Diese Diskriminierung Behinderter und die damit verbundene Gewaltbereitschaft erregte nicht nur bei vielen Einzelpersonen Ärger, sondern rief auch engagierte Behindertenorganisationen, wie den Verein zur Förderung der Autonomie Behinderter (fab e.V.) und die Interessengemeinschaft behinderter Studierender an der GhK (IbS) auf den Plan.

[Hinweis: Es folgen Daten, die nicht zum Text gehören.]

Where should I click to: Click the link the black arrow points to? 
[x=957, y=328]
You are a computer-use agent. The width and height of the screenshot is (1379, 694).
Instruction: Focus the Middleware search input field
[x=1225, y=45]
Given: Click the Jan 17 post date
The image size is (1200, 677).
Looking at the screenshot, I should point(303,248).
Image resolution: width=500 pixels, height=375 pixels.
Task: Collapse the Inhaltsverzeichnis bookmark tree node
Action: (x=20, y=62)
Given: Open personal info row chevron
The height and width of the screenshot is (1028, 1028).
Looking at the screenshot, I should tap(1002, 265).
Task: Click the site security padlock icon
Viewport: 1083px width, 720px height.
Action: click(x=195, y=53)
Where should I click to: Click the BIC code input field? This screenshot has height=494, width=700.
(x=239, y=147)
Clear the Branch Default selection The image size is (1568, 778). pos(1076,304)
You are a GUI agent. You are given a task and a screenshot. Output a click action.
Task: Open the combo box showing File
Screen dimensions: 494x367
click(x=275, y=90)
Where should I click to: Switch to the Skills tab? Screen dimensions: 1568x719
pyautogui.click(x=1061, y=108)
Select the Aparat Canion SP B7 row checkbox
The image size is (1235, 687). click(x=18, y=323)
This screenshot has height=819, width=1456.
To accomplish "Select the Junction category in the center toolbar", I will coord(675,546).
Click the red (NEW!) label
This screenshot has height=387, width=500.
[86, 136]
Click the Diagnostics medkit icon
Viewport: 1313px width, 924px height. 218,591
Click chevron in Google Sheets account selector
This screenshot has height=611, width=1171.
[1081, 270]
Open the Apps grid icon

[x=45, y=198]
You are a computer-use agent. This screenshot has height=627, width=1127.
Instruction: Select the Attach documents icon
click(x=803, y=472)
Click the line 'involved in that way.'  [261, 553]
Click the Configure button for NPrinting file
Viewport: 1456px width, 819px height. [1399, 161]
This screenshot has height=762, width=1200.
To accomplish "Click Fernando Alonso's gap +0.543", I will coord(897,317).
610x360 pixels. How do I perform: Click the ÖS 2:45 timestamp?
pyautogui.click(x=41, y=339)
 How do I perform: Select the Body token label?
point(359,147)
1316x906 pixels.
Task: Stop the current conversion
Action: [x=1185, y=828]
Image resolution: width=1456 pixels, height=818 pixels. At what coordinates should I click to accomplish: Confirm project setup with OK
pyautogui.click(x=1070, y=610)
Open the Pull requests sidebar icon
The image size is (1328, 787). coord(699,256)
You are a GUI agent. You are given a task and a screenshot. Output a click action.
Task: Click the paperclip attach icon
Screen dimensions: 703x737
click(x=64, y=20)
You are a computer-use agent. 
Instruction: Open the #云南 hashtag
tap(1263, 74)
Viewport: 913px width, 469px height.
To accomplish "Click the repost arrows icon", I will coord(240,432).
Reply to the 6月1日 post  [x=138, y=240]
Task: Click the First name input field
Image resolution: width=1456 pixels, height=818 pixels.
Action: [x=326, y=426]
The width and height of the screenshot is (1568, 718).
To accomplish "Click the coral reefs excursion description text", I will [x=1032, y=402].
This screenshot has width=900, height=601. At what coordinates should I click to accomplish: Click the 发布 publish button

So fordern diese nicht nur die unverzügliche Verabschiedung eines Gleichstellungs- und Anti-Diskriminierungs-Gesetzes für Behinderte, durch das derartige Diskriminierungen verboten und sanktioniert werden können, sondern auch einschneidende Maßnahmen gegen den Kleingartenverein "Fackelteich". Griffaton, Jürgens und Miles-Paul erklärten hierzu, daß es nicht angehen könne, daß einem solchen Verein unter diesen Bedingungen die Anerkennung der Gemeinnützigkeit weiterhin gewährt wird. Zudem fordert der fab e.V. das Land Hessen auf, zu überprüfen, inwieweit die Verpachtung von Grundstücken an den Verein "Fackelteich" noch weiter tragbar ist.